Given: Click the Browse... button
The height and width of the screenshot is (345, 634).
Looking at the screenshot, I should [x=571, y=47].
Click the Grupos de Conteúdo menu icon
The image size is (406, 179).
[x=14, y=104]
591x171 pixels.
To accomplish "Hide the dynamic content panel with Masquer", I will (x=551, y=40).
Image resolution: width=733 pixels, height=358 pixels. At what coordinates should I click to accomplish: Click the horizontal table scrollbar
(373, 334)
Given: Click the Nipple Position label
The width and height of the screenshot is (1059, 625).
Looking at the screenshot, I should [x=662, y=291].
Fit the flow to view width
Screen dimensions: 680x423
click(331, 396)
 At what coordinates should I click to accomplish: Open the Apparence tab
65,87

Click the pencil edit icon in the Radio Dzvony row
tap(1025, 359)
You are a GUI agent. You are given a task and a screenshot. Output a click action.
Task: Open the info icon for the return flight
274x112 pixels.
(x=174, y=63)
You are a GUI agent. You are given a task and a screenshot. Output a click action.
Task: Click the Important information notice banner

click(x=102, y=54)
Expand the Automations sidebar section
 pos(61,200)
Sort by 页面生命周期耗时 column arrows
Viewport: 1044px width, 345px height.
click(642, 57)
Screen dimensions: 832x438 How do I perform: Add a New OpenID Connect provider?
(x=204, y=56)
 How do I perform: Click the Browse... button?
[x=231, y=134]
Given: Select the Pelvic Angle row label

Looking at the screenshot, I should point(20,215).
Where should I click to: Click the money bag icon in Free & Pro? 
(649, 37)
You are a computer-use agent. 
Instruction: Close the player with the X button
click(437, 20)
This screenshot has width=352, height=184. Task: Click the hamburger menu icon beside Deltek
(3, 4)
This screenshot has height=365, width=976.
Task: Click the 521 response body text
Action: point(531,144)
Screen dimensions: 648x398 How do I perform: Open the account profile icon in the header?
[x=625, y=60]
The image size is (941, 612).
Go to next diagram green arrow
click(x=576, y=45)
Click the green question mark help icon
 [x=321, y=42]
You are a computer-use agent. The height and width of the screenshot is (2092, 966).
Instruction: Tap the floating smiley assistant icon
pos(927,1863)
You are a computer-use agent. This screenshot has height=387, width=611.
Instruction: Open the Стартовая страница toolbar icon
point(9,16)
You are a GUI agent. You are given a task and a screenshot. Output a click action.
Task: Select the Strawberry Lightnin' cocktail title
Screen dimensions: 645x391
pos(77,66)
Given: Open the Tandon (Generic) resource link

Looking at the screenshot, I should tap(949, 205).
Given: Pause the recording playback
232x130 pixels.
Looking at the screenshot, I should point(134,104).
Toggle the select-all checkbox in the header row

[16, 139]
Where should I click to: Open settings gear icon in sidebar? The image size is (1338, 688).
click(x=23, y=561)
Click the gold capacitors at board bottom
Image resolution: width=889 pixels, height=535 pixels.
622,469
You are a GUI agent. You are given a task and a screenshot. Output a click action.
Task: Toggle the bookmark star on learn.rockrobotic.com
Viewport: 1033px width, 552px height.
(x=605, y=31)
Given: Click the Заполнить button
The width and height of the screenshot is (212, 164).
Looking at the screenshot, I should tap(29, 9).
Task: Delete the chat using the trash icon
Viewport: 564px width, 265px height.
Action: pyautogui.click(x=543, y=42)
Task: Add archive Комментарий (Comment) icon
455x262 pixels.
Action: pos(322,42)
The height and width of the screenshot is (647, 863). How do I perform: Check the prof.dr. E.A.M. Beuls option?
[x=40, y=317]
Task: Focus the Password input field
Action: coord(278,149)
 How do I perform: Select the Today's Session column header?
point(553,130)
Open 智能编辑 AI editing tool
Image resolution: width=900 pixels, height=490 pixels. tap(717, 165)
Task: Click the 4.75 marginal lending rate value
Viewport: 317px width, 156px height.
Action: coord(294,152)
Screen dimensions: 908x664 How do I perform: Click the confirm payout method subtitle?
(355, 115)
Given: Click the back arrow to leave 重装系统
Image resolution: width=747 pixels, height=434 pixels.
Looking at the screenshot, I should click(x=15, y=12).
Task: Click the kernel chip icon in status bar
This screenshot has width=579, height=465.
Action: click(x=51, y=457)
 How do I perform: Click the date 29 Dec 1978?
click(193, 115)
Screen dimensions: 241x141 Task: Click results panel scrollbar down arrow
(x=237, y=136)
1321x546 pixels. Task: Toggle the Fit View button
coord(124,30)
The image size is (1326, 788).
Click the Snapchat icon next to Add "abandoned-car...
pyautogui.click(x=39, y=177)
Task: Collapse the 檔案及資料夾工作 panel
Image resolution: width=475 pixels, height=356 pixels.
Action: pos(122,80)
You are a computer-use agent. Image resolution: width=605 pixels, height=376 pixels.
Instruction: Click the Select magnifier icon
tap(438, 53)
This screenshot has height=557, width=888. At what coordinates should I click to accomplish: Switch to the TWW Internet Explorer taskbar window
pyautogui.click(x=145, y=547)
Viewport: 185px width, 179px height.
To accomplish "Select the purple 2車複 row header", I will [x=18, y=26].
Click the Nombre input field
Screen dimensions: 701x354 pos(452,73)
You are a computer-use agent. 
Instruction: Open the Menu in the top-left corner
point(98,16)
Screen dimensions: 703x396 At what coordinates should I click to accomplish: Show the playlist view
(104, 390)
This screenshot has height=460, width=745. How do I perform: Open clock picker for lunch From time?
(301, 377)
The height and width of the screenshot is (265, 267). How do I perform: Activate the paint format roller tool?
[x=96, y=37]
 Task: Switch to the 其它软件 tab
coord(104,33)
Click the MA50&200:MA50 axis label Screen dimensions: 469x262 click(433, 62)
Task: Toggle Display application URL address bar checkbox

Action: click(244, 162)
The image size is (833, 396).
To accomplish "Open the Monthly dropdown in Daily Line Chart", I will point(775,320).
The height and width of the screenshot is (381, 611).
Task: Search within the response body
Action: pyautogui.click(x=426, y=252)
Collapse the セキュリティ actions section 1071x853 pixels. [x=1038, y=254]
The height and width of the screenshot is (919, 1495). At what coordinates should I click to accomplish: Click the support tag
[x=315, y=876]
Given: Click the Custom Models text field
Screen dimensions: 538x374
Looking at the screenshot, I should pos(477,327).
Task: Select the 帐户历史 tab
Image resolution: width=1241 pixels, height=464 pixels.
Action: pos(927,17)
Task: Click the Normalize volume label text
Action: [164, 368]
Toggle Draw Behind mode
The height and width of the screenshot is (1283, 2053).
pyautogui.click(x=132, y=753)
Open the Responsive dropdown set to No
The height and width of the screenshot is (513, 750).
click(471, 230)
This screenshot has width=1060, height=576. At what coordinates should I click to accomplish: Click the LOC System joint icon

* Task to complete
Present every line of the entries above as a numbered list, skipping any blank lines.

* Final result
1. Given: Click the Browse... button
2. The height and width of the screenshot is (345, 634).
3. Looking at the screenshot, I should [x=571, y=47].
4. Click the Grupos de Conteúdo menu icon
5. The image size is (406, 179).
6. [x=14, y=104]
7. 591x171 pixels.
8. To accomplish "Hide the dynamic content panel with Masquer", I will (x=551, y=40).
9. Image resolution: width=733 pixels, height=358 pixels. At what coordinates should I click to accomplish: Click the horizontal table scrollbar
10. (373, 334)
11. Given: Click the Nipple Position label
12. The width and height of the screenshot is (1059, 625).
13. Looking at the screenshot, I should [x=662, y=291].
14. Fit the flow to view width
15. Screen dimensions: 680x423
16. click(331, 396)
17.  At what coordinates should I click to accomplish: Open the Apparence tab
18. 65,87
19. Click the pencil edit icon in the Radio Dzvony row
20. tap(1025, 359)
21. You are a GUI agent. You are given a task and a screenshot. Output a click action.
22. Task: Open the info icon for the return flight
23. 274x112 pixels.
24. (x=174, y=63)
25. You are a GUI agent. You are given a task and a screenshot. Output a click action.
26. Task: Click the Important information notice banner
27. click(x=102, y=54)
28. Expand the Automations sidebar section
29.  pos(61,200)
30. Sort by 页面生命周期耗时 column arrows
31. Viewport: 1044px width, 345px height.
32. click(642, 57)
33. Screen dimensions: 832x438 How do I perform: Add a New OpenID Connect provider?
34. (x=204, y=56)
35.  How do I perform: Click the Browse... button?
36. [x=231, y=134]
37. Given: Select the Pelvic Angle row label
38. Looking at the screenshot, I should point(20,215).
39. Where should I click to: Click the money bag icon in Free & Pro? 
40. (649, 37)
41. You are a computer-use agent. 
42. Instruction: Close the player with the X button
43. click(437, 20)
44. This screenshot has width=352, height=184. Task: Click the hamburger menu icon beside Deltek
45. (3, 4)
46. This screenshot has height=365, width=976.
47. Task: Click the 521 response body text
48. Action: point(531,144)
49. Screen dimensions: 648x398 How do I perform: Open the account profile icon in the header?
50. [x=625, y=60]
51. The image size is (941, 612).
52. Go to next diagram green arrow
53. click(x=576, y=45)
54. Click the green question mark help icon
55.  [x=321, y=42]
56. You are a computer-use agent. The height and width of the screenshot is (2092, 966).
57. Instruction: Tap the floating smiley assistant icon
58. pos(927,1863)
59. You are a computer-use agent. This screenshot has height=387, width=611.
60. Instruction: Open the Стартовая страница toolbar icon
61. point(9,16)
62. You are a GUI agent. You are given a task and a screenshot. Output a click action.
63. Task: Select the Strawberry Lightnin' cocktail title
64. Screen dimensions: 645x391
65. pos(77,66)
66. Given: Open the Tandon (Generic) resource link
67. Looking at the screenshot, I should tap(949, 205).
68. Given: Pause the recording playback
69. 232x130 pixels.
70. Looking at the screenshot, I should point(134,104).
71. Toggle the select-all checkbox in the header row
72. [16, 139]
73. Where should I click to: Open settings gear icon in sidebar? The image size is (1338, 688).
74. click(x=23, y=561)
75. Click the gold capacitors at board bottom
76. Image resolution: width=889 pixels, height=535 pixels.
77. 622,469
78. You are a GUI agent. You are given a task and a screenshot. Output a click action.
79. Task: Toggle the bookmark star on learn.rockrobotic.com
80. Viewport: 1033px width, 552px height.
81. (x=605, y=31)
82. Given: Click the Заполнить button
83. The width and height of the screenshot is (212, 164).
84. Looking at the screenshot, I should tap(29, 9).
85. Task: Delete the chat using the trash icon
86. Viewport: 564px width, 265px height.
87. Action: pyautogui.click(x=543, y=42)
88. Task: Add archive Комментарий (Comment) icon
89. 455x262 pixels.
90. Action: pos(322,42)
91. The height and width of the screenshot is (647, 863). How do I perform: Check the prof.dr. E.A.M. Beuls option?
92. [x=40, y=317]
93. Task: Focus the Password input field
94. Action: coord(278,149)
95.  How do I perform: Select the Today's Session column header?
96. point(553,130)
97. Open 智能编辑 AI editing tool
98. Image resolution: width=900 pixels, height=490 pixels. tap(717, 165)
99. Task: Click the 4.75 marginal lending rate value
100. Viewport: 317px width, 156px height.
101. Action: coord(294,152)
102. Screen dimensions: 908x664 How do I perform: Click the confirm payout method subtitle?
103. (355, 115)
104. Given: Click the back arrow to leave 重装系统
105. Image resolution: width=747 pixels, height=434 pixels.
106. Looking at the screenshot, I should click(x=15, y=12).
107. Task: Click the kernel chip icon in status bar
108. This screenshot has width=579, height=465.
109. Action: click(x=51, y=457)
110.  How do I perform: Click the date 29 Dec 1978?
111. click(193, 115)
112. Screen dimensions: 241x141 Task: Click results panel scrollbar down arrow
113. (x=237, y=136)
114. 1321x546 pixels. Task: Toggle the Fit View button
115. coord(124,30)
116. The image size is (1326, 788).
117. Click the Snapchat icon next to Add "abandoned-car...
118. pyautogui.click(x=39, y=177)
119. Task: Collapse the 檔案及資料夾工作 panel
120. Image resolution: width=475 pixels, height=356 pixels.
121. Action: pos(122,80)
122. You are a computer-use agent. Image resolution: width=605 pixels, height=376 pixels.
123. Instruction: Click the Select magnifier icon
124. tap(438, 53)
125. This screenshot has height=557, width=888. At what coordinates should I click to accomplish: Switch to the TWW Internet Explorer taskbar window
126. pyautogui.click(x=145, y=547)
127. Viewport: 185px width, 179px height.
128. To accomplish "Select the purple 2車複 row header", I will [x=18, y=26].
129. Click the Nombre input field
130. Screen dimensions: 701x354 pos(452,73)
131. You are a computer-use agent. 
132. Instruction: Open the Menu in the top-left corner
133. point(98,16)
134. Screen dimensions: 703x396 At what coordinates should I click to accomplish: Show the playlist view
135. (104, 390)
136. This screenshot has height=460, width=745. How do I perform: Open clock picker for lunch From time?
137. (301, 377)
138. The height and width of the screenshot is (265, 267). How do I perform: Activate the paint format roller tool?
139. [x=96, y=37]
140.  Task: Switch to the 其它软件 tab
141. coord(104,33)
142. Click the MA50&200:MA50 axis label Screen dimensions: 469x262 click(433, 62)
143. Task: Toggle Display application URL address bar checkbox
144. Action: click(244, 162)
145. The image size is (833, 396).
146. To accomplish "Open the Monthly dropdown in Daily Line Chart", I will point(775,320).
147. The height and width of the screenshot is (381, 611).
148. Task: Search within the response body
149. Action: pyautogui.click(x=426, y=252)
150. Collapse the セキュリティ actions section 1071x853 pixels. [x=1038, y=254]
151. The height and width of the screenshot is (919, 1495). At what coordinates should I click to accomplish: Click the support tag
152. [x=315, y=876]
153. Given: Click the Custom Models text field
154. Screen dimensions: 538x374
155. Looking at the screenshot, I should pos(477,327).
156. Task: Select the 帐户历史 tab
157. Image resolution: width=1241 pixels, height=464 pixels.
158. Action: pos(927,17)
159. Task: Click the Normalize volume label text
160. Action: [164, 368]
161. Toggle Draw Behind mode
162. The height and width of the screenshot is (1283, 2053).
163. pyautogui.click(x=132, y=753)
164. Open the Responsive dropdown set to No
165. The height and width of the screenshot is (513, 750).
166. click(471, 230)
167. This screenshot has width=1060, height=576. At what coordinates should I click to accomplish: Click the LOC System joint icon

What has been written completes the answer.